Copy out each of the following lines word for word.
·····
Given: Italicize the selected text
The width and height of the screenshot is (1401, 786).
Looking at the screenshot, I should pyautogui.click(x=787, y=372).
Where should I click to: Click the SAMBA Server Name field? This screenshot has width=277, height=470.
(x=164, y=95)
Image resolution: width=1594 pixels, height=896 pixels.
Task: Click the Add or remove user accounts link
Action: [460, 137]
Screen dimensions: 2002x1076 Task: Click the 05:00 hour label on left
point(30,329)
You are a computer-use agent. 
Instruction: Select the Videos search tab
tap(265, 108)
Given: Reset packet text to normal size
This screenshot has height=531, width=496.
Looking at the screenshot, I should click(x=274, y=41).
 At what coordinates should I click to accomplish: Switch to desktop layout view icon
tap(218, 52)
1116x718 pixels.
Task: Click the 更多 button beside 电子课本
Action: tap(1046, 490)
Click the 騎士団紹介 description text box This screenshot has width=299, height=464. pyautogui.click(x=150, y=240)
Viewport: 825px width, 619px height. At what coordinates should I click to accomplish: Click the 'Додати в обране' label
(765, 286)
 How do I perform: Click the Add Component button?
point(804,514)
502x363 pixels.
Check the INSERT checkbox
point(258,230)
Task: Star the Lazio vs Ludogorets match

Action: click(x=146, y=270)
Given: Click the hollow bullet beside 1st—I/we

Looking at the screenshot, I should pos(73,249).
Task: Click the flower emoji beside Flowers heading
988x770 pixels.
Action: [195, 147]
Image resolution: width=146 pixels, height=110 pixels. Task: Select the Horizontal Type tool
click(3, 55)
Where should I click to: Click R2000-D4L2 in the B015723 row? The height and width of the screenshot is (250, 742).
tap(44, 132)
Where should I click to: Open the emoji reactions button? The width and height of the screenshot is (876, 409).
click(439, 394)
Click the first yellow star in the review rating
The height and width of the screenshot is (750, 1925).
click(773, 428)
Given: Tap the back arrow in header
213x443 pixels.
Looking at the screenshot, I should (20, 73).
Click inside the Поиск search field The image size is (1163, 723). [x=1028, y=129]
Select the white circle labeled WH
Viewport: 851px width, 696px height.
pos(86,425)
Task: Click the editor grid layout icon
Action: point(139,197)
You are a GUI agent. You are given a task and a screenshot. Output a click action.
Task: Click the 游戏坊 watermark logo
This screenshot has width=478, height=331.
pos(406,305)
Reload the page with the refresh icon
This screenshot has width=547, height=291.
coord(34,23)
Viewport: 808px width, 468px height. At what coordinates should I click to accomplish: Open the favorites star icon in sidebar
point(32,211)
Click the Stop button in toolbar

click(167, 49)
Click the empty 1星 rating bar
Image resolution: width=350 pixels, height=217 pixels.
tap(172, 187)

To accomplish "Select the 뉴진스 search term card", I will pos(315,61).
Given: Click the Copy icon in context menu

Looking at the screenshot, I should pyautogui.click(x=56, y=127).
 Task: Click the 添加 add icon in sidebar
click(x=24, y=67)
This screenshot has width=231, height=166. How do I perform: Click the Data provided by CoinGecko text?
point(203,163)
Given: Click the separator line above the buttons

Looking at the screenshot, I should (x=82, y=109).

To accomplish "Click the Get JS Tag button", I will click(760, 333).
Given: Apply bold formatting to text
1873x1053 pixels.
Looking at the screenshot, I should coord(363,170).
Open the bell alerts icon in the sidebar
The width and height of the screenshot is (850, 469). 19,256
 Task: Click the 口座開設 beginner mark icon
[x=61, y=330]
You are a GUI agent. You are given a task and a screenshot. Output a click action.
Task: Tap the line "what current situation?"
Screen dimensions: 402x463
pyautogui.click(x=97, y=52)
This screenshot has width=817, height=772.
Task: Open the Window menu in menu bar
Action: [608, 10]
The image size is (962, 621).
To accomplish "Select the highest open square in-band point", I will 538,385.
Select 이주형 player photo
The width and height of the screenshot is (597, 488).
·····
RESPONSE BELOW ::
Given: Italicize the selected text
The width and height of the screenshot is (1401, 786).
Looking at the screenshot, I should pyautogui.click(x=787, y=372).
Where should I click to: Click the SAMBA Server Name field? This screenshot has width=277, height=470.
(x=164, y=95)
Image resolution: width=1594 pixels, height=896 pixels.
Task: Click the Add or remove user accounts link
Action: [460, 137]
Screen dimensions: 2002x1076 Task: Click the 05:00 hour label on left
point(30,329)
You are a computer-use agent. 
Instruction: Select the Videos search tab
tap(265, 108)
Given: Reset packet text to normal size
This screenshot has height=531, width=496.
Looking at the screenshot, I should click(x=274, y=41).
 At what coordinates should I click to accomplish: Switch to desktop layout view icon
tap(218, 52)
1116x718 pixels.
Task: Click the 更多 button beside 电子课本
Action: tap(1046, 490)
Click the 騎士団紹介 description text box This screenshot has width=299, height=464. pyautogui.click(x=150, y=240)
Viewport: 825px width, 619px height. At what coordinates should I click to accomplish: Click the 'Додати в обране' label
(765, 286)
 How do I perform: Click the Add Component button?
point(804,514)
502x363 pixels.
Check the INSERT checkbox
point(258,230)
Task: Star the Lazio vs Ludogorets match

Action: click(x=146, y=270)
Given: Click the hollow bullet beside 1st—I/we

Looking at the screenshot, I should pos(73,249).
Task: Click the flower emoji beside Flowers heading
988x770 pixels.
Action: [195, 147]
Image resolution: width=146 pixels, height=110 pixels. Task: Select the Horizontal Type tool
click(3, 55)
Where should I click to: Click R2000-D4L2 in the B015723 row? The height and width of the screenshot is (250, 742).
tap(44, 132)
Where should I click to: Open the emoji reactions button? The width and height of the screenshot is (876, 409).
click(439, 394)
Click the first yellow star in the review rating
The height and width of the screenshot is (750, 1925).
click(773, 428)
Given: Tap the back arrow in header
213x443 pixels.
Looking at the screenshot, I should (20, 73).
Click inside the Поиск search field The image size is (1163, 723). [x=1028, y=129]
Select the white circle labeled WH
Viewport: 851px width, 696px height.
pos(86,425)
Task: Click the editor grid layout icon
Action: point(139,197)
You are a GUI agent. You are given a task and a screenshot. Output a click action.
Task: Click the 游戏坊 watermark logo
This screenshot has width=478, height=331.
pos(406,305)
Reload the page with the refresh icon
This screenshot has width=547, height=291.
coord(34,23)
Viewport: 808px width, 468px height. At what coordinates should I click to accomplish: Open the favorites star icon in sidebar
point(32,211)
Click the Stop button in toolbar

click(167, 49)
Click the empty 1星 rating bar
Image resolution: width=350 pixels, height=217 pixels.
tap(172, 187)

To accomplish "Select the 뉴진스 search term card", I will pos(315,61).
Given: Click the Copy icon in context menu

Looking at the screenshot, I should pyautogui.click(x=56, y=127).
 Task: Click the 添加 add icon in sidebar
click(x=24, y=67)
This screenshot has width=231, height=166. How do I perform: Click the Data provided by CoinGecko text?
point(203,163)
Given: Click the separator line above the buttons

Looking at the screenshot, I should (x=82, y=109).

To accomplish "Click the Get JS Tag button", I will click(760, 333).
Given: Apply bold formatting to text
1873x1053 pixels.
Looking at the screenshot, I should coord(363,170).
Open the bell alerts icon in the sidebar
The width and height of the screenshot is (850, 469). 19,256
 Task: Click the 口座開設 beginner mark icon
[x=61, y=330]
You are a GUI agent. You are given a task and a screenshot. Output a click action.
Task: Tap the line "what current situation?"
Screen dimensions: 402x463
pyautogui.click(x=97, y=52)
This screenshot has width=817, height=772.
Task: Open the Window menu in menu bar
Action: [608, 10]
The image size is (962, 621).
To accomplish "Select the highest open square in-band point", I will 538,385.
Select 이주형 player photo
The width and height of the screenshot is (597, 488).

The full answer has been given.